Special counsel for the state Anil Sakhare said the government would challenge the reduction in the quantum of reservation on the grounds that the Gaikwad commission report had said that as the population of Marathas was 35%, 16% was valid. When asked whether the creamy layer of five per cent among Marathas was considered, Sakhare said the state would push for the implementation of the Gaikwad Commission report in toto.

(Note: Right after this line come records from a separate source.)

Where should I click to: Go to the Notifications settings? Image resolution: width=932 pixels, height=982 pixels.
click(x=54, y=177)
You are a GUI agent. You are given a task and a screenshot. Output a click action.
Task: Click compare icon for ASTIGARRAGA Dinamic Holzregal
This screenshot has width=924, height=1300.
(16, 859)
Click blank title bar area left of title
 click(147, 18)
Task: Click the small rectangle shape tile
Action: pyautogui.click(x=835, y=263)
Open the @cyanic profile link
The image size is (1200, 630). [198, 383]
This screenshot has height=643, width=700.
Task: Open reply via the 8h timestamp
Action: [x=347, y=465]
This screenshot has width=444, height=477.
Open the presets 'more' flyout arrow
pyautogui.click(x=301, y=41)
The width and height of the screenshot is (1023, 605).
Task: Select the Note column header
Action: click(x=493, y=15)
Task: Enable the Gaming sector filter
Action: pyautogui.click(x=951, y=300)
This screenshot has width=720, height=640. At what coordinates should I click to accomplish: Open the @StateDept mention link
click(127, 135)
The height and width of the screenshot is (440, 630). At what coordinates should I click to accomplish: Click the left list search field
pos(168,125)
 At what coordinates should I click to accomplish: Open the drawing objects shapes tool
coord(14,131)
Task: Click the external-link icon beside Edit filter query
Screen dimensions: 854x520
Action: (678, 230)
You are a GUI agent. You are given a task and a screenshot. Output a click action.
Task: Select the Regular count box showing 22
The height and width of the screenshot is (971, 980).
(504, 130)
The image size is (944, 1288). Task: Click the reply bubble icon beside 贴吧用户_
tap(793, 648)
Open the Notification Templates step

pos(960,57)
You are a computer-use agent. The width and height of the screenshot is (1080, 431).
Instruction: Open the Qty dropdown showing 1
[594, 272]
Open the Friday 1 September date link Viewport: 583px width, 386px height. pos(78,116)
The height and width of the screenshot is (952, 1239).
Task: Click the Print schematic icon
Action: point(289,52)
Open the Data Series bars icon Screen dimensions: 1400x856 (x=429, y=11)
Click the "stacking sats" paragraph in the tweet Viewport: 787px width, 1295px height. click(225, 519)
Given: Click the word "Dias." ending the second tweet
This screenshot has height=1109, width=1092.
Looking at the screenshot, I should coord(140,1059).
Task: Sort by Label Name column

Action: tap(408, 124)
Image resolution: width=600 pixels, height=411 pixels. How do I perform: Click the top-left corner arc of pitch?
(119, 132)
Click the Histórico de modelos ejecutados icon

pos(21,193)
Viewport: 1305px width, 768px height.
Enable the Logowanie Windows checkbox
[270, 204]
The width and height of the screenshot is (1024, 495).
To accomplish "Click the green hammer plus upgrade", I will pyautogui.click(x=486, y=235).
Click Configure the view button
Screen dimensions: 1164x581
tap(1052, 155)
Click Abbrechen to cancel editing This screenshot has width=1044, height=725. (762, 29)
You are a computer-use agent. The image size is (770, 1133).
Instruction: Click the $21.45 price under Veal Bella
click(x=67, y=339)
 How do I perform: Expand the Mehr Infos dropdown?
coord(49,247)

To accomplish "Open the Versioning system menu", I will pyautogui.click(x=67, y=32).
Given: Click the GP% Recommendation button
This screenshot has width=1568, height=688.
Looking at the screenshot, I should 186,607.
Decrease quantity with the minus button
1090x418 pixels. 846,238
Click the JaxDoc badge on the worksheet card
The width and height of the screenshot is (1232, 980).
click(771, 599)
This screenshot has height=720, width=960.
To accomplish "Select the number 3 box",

Advocate Sanjeet Shukla, who filed a petition in 2014 opposing the reservation, said he would seek a stay against the ruling, as it would set a precedent for other states to bypass the SC order and implement reservations beyond the cap. Advocate Ashish Mishra, representing another petitioner, termed the state’s decision unconstitutional as it violated Articles 15 (4) and 16 (4) which dealt with the issue of reservations. He said that in light of the 102nd amendment, the state government did not have the powers to create a separate category, but the judgement held that the state legislature was competent to do it. “The SEBC reservation is unconstitutional and we will challenge it in the Supreme Court (SC),” said Ashwin Deshpande, counsel to one of the medical aspirants, adding they will also oppose the state’s appeal to retain the existing admissions. “It is against the Constitution to have different quotas – 16% and 12% – for PG and undergraduate courses,” he said.